TASK » All of the data that follows should be written out exactly.

MATERIAL SUPPLIED »

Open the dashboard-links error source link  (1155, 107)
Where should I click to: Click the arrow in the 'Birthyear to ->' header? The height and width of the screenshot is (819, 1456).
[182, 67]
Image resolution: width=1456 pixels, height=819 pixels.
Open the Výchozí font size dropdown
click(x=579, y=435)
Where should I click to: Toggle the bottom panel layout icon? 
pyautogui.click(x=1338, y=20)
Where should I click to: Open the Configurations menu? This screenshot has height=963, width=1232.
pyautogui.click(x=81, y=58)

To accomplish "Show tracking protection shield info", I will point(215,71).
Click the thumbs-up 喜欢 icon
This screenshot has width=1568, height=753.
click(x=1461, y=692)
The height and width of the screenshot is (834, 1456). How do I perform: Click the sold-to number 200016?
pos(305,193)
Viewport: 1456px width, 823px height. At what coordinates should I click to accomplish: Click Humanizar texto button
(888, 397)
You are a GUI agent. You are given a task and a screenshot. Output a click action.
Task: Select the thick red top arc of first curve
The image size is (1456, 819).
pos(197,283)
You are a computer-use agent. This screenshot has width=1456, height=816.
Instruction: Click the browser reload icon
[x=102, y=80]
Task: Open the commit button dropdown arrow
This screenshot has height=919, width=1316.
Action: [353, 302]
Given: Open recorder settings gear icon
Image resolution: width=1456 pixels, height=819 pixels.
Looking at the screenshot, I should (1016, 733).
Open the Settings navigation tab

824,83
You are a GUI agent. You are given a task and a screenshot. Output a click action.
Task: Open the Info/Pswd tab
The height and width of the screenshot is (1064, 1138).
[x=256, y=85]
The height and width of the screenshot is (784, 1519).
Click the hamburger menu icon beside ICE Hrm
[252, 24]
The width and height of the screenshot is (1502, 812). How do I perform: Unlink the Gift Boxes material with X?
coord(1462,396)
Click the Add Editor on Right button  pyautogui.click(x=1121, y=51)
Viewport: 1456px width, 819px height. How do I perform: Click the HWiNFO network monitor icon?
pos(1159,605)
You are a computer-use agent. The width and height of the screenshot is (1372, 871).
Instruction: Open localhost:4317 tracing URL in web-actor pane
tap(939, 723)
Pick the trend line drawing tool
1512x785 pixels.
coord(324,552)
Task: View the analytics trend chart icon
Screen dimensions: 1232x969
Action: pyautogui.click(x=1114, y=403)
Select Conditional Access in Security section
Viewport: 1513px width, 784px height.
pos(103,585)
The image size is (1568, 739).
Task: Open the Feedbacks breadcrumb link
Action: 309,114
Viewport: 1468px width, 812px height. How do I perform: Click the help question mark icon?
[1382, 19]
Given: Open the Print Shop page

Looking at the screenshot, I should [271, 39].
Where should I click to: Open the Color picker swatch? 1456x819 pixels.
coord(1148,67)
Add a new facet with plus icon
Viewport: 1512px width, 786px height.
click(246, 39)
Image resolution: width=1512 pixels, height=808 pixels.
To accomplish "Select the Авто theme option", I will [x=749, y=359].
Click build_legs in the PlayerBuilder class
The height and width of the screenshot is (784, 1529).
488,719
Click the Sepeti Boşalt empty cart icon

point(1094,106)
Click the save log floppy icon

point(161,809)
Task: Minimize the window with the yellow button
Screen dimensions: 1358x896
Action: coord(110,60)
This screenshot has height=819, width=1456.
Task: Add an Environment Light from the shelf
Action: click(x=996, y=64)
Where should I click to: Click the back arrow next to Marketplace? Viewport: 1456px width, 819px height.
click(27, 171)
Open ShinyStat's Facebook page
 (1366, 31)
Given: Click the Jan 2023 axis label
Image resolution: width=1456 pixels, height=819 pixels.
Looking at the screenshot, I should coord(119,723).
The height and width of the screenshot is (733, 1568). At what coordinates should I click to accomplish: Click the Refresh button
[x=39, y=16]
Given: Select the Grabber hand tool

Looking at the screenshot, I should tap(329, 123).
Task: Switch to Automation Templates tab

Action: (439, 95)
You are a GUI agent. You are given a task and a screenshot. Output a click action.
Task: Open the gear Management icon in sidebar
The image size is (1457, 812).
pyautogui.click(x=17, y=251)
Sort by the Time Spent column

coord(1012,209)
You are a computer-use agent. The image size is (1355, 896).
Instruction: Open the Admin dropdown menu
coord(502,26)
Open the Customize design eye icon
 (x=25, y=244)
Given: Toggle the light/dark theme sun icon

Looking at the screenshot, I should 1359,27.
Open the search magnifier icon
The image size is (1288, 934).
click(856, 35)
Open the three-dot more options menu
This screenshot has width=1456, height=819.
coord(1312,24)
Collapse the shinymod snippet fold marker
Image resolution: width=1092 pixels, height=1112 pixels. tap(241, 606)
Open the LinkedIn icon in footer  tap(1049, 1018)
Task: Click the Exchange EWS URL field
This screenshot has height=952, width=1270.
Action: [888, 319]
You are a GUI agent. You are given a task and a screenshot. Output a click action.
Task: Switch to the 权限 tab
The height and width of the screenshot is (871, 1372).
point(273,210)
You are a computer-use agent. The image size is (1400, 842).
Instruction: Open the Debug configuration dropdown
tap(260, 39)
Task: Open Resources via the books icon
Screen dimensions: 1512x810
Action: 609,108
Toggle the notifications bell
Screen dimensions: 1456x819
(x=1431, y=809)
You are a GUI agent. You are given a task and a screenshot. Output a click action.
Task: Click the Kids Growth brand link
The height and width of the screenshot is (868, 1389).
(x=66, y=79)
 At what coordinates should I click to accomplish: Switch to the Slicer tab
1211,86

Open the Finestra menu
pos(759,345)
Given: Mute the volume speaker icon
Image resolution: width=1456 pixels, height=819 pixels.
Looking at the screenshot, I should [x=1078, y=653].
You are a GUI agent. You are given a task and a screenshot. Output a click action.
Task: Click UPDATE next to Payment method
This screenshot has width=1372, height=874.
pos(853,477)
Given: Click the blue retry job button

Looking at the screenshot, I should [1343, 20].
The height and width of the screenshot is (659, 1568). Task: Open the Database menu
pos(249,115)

TASK ANSWER »
Open the dashboard-links error source link  (1155, 107)
Where should I click to: Click the arrow in the 'Birthyear to ->' header? The height and width of the screenshot is (819, 1456).
[182, 67]
Image resolution: width=1456 pixels, height=819 pixels.
Open the Výchozí font size dropdown
click(x=579, y=435)
Where should I click to: Toggle the bottom panel layout icon? 
pyautogui.click(x=1338, y=20)
Where should I click to: Open the Configurations menu? This screenshot has height=963, width=1232.
pyautogui.click(x=81, y=58)

To accomplish "Show tracking protection shield info", I will point(215,71).
Click the thumbs-up 喜欢 icon
This screenshot has width=1568, height=753.
click(x=1461, y=692)
The height and width of the screenshot is (834, 1456). How do I perform: Click the sold-to number 200016?
pos(305,193)
Viewport: 1456px width, 823px height. At what coordinates should I click to accomplish: Click Humanizar texto button
(888, 397)
You are a GUI agent. You are given a task and a screenshot. Output a click action.
Task: Select the thick red top arc of first curve
The image size is (1456, 819).
pos(197,283)
You are a computer-use agent. This screenshot has width=1456, height=816.
Instruction: Click the browser reload icon
[x=102, y=80]
Task: Open the commit button dropdown arrow
This screenshot has height=919, width=1316.
Action: [353, 302]
Given: Open recorder settings gear icon
Image resolution: width=1456 pixels, height=819 pixels.
Looking at the screenshot, I should (1016, 733).
Open the Settings navigation tab

824,83
You are a GUI agent. You are given a task and a screenshot. Output a click action.
Task: Open the Info/Pswd tab
The height and width of the screenshot is (1064, 1138).
[x=256, y=85]
The height and width of the screenshot is (784, 1519).
Click the hamburger menu icon beside ICE Hrm
[252, 24]
The width and height of the screenshot is (1502, 812). How do I perform: Unlink the Gift Boxes material with X?
coord(1462,396)
Click the Add Editor on Right button  pyautogui.click(x=1121, y=51)
Viewport: 1456px width, 819px height. How do I perform: Click the HWiNFO network monitor icon?
pos(1159,605)
You are a computer-use agent. The width and height of the screenshot is (1372, 871).
Instruction: Open localhost:4317 tracing URL in web-actor pane
tap(939, 723)
Pick the trend line drawing tool
1512x785 pixels.
coord(324,552)
Task: View the analytics trend chart icon
Screen dimensions: 1232x969
Action: pyautogui.click(x=1114, y=403)
Select Conditional Access in Security section
Viewport: 1513px width, 784px height.
pos(103,585)
The image size is (1568, 739).
Task: Open the Feedbacks breadcrumb link
Action: 309,114
Viewport: 1468px width, 812px height. How do I perform: Click the help question mark icon?
[1382, 19]
Given: Open the Print Shop page

Looking at the screenshot, I should [271, 39].
Where should I click to: Open the Color picker swatch? 1456x819 pixels.
coord(1148,67)
Add a new facet with plus icon
Viewport: 1512px width, 786px height.
click(246, 39)
Image resolution: width=1512 pixels, height=808 pixels.
To accomplish "Select the Авто theme option", I will [x=749, y=359].
Click build_legs in the PlayerBuilder class
The height and width of the screenshot is (784, 1529).
488,719
Click the Sepeti Boşalt empty cart icon

point(1094,106)
Click the save log floppy icon

point(161,809)
Task: Minimize the window with the yellow button
Screen dimensions: 1358x896
Action: coord(110,60)
This screenshot has height=819, width=1456.
Task: Add an Environment Light from the shelf
Action: click(x=996, y=64)
Where should I click to: Click the back arrow next to Marketplace? Viewport: 1456px width, 819px height.
click(27, 171)
Open ShinyStat's Facebook page
 (1366, 31)
Given: Click the Jan 2023 axis label
Image resolution: width=1456 pixels, height=819 pixels.
Looking at the screenshot, I should coord(119,723).
The height and width of the screenshot is (733, 1568). At what coordinates should I click to accomplish: Click the Refresh button
[x=39, y=16]
Given: Select the Grabber hand tool

Looking at the screenshot, I should tap(329, 123).
Task: Switch to Automation Templates tab

Action: (439, 95)
You are a GUI agent. You are given a task and a screenshot. Output a click action.
Task: Open the gear Management icon in sidebar
The image size is (1457, 812).
pyautogui.click(x=17, y=251)
Sort by the Time Spent column

coord(1012,209)
You are a computer-use agent. The image size is (1355, 896).
Instruction: Open the Admin dropdown menu
coord(502,26)
Open the Customize design eye icon
 (x=25, y=244)
Given: Toggle the light/dark theme sun icon

Looking at the screenshot, I should 1359,27.
Open the search magnifier icon
The image size is (1288, 934).
click(856, 35)
Open the three-dot more options menu
This screenshot has width=1456, height=819.
coord(1312,24)
Collapse the shinymod snippet fold marker
Image resolution: width=1092 pixels, height=1112 pixels. tap(241, 606)
Open the LinkedIn icon in footer  tap(1049, 1018)
Task: Click the Exchange EWS URL field
This screenshot has height=952, width=1270.
Action: [888, 319]
You are a GUI agent. You are given a task and a screenshot. Output a click action.
Task: Switch to the 权限 tab
The height and width of the screenshot is (871, 1372).
point(273,210)
You are a computer-use agent. The image size is (1400, 842).
Instruction: Open the Debug configuration dropdown
tap(260, 39)
Task: Open Resources via the books icon
Screen dimensions: 1512x810
Action: 609,108
Toggle the notifications bell
Screen dimensions: 1456x819
(x=1431, y=809)
You are a GUI agent. You are given a task and a screenshot. Output a click action.
Task: Click the Kids Growth brand link
The height and width of the screenshot is (868, 1389).
(x=66, y=79)
 At what coordinates should I click to accomplish: Switch to the Slicer tab
1211,86

Open the Finestra menu
pos(759,345)
Given: Mute the volume speaker icon
Image resolution: width=1456 pixels, height=819 pixels.
Looking at the screenshot, I should [x=1078, y=653].
You are a GUI agent. You are given a task and a screenshot. Output a click action.
Task: Click UPDATE next to Payment method
This screenshot has width=1372, height=874.
pos(853,477)
Given: Click the blue retry job button

Looking at the screenshot, I should [1343, 20].
The height and width of the screenshot is (659, 1568). Task: Open the Database menu
pos(249,115)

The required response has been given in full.